A enfermidade se apresenta
com freqüência no outono e ataca as crianças durante
a segunda dentição, isto é, entre a idade de 6 a 7
anos e na puberdade de 11 a 15 anos. As mulheres são mais atingidas
pela doença do que os homens. Esta doença se apresenta muito
raras vezes em adultos.
Os idosos também são
acometidos devido a debilidade e por isso se denomina "coréia senil".
Esta enfermidade pode ser consequência de reumatismo articular agudo,
de escarlatina e lombrigas ou por excessivo trabalho com os olhos, as cáries
dos dentes. É também possível que a enfermidade se
apresente em mulheres grávidas primíparas e também
como consequência de um medo ou terror violento.
A denominação
"dança de São Guido ou São Vito" é oriunda
do nome de uma capela perto de Ulm, na região de Souabe na Alemanha,
dedicada a S. Guy, porque desde o fim do século XV os habitantes
vinham implorar a intervenção do santo contra o mal.
Antes do surgimento propriamente
dito da doença, se observa que as crianças tem o sono intranqüilo,
quase sempre interrompido por pesadelos.
As crianças tornam-se
pálidas, perdem o apetite, ficam medrosas e excitadas. Estes
sintomas aparecem algumas semanas antes do surgimento definitivo da doença,
que se manifesta gradualmente.
Primeiramente se nota uma lentidão
no vestir-se, ao comer, ao escrever e ao fazer qualquer outra coisa, e
por isso os pais acreditam que a criança está com má
vontade, desleixada. Entretanto logo os sintomas definitivos e bem conhecidos
se manifestam e caracterizam logo a enfermidade. Então surge a inquietude
dos músculos, sacudidelas involuntárias, irregulares dos
braços, mãos e pés, que impedem o enfermo de ficar
muito tempo sentado tranqüilamente, ou de pé ou deitado na
cama.
Outras vezes se apresentam
no rosto movimentos sem nenhuma causa aparente.

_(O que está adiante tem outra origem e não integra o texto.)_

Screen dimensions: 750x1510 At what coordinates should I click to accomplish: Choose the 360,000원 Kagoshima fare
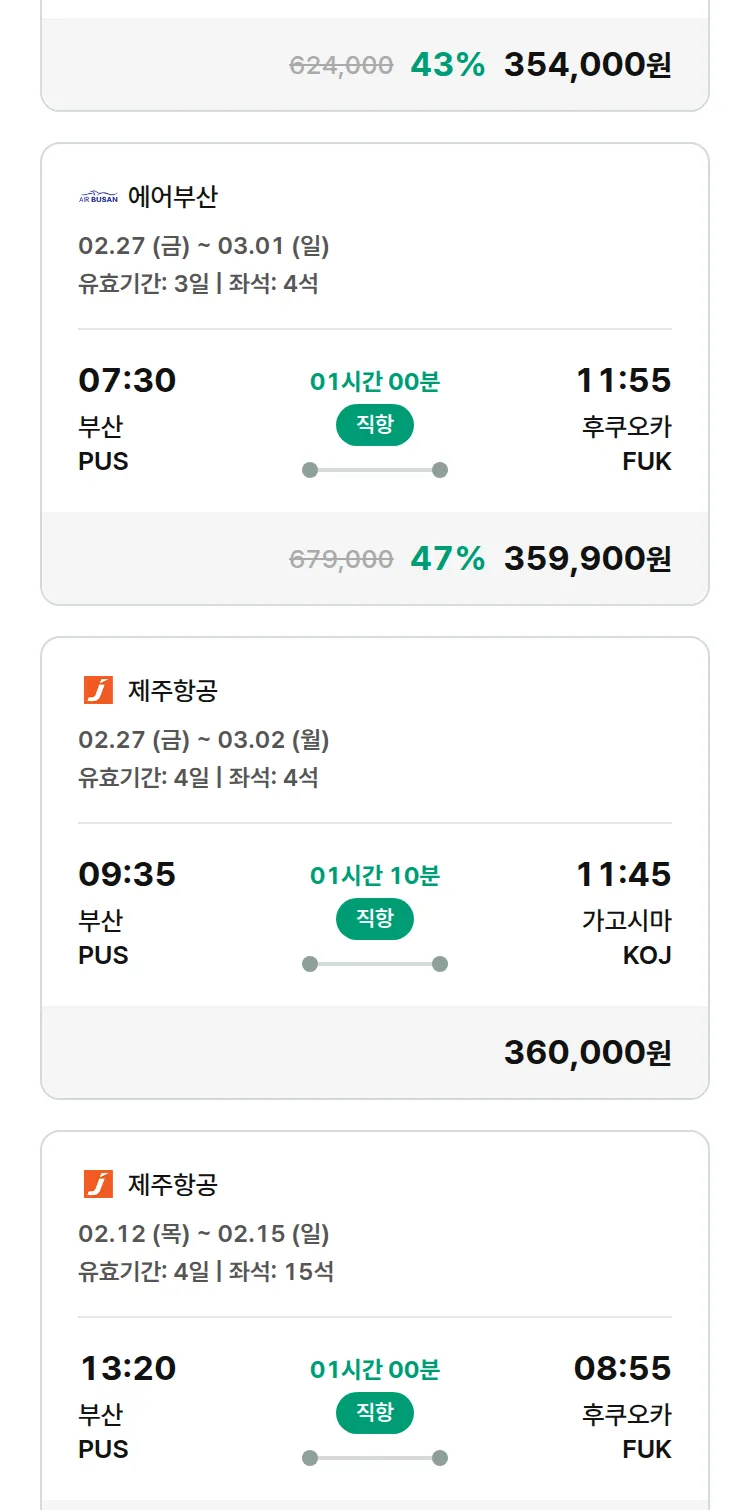[x=587, y=1052]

Quando a enfermidade é mais
forte os enfermos não podem estar um segundo quietos, se agitam
na cama, esticam fortemente os braços, depois as pernas tanto para
a frente como para trás, logo as encolhem para esticá-las
novamente e assim seguem; sua cabeça se move também de um
lado a outro, de repente se vê que a cabeça está inclinada
para trás e logo se volta para diante para o peito.
Observando uma criança
neste estado, se vê que todos os músculos estão em
ação, todos trabalham fortemente por um momento e depois
lentamente.
Quando se pergunta ao doente
o que sente, ele costuma responder que se sente bem, que não sente
nada, apesar de que ninguém consiga se convenver disso, diante de
tantos movimentos consecutivos, sem se sentir cansado ou com dores no corpo.
Os enfermos, devido às
sacudidelas involuntárias nas pernas, não podem caminhar
como de costume e tem que andar aos saltos, fato que contribui para que
a doença receba este nome. Muitas vezes o modo de caminhar dos pacientes
faz parecer que estão andando sobre patins, de um lado a outro.
Em outra modalidade, em que
os enfermos ao querer andar, entrelaçam seus pés e isto os
faz cair constantemente. Certos enfermos não podem levar a comida
à boca, quando tem os movimentos muito fortes nos braços
e nestes casos não podem escrever nem vestir sua roupa.
Observando o rosto do enfermo,
parece-nos que a criança está fazendo trejeitos, pois encolhe
os ombros, enruga rapidamente a testa, abre e move as narinas, como se
sentisse algum odor estranho, abre e estica a boca e torce todo o rosto.
Constantemente a língua se movimenta, esticando-a e recolhendo-a
rapidamente.
Com as crianças doentes
tornam-se caprichosas e distraídas. Os movimentos coréicos
aumentam quando alguém os observa ou quando as crianças se
encontram em apuros e por outro lado, durante o sono os movimentos cessam
e a criança dorme tranqüilamente.
A doença pode se manifestar
com toda a plenitude ou parcialmente afetando apenas alguns dos membros
do paciente. A duraçao é de 4 semanas a 3 meses e lentamente
os movimentos desaparecem, mas pode haver recaídas que duram mais
tempo e são mais fortes. Entretanto apesar de tudo, não é
uma enfermidade grave e quase sempre é curável.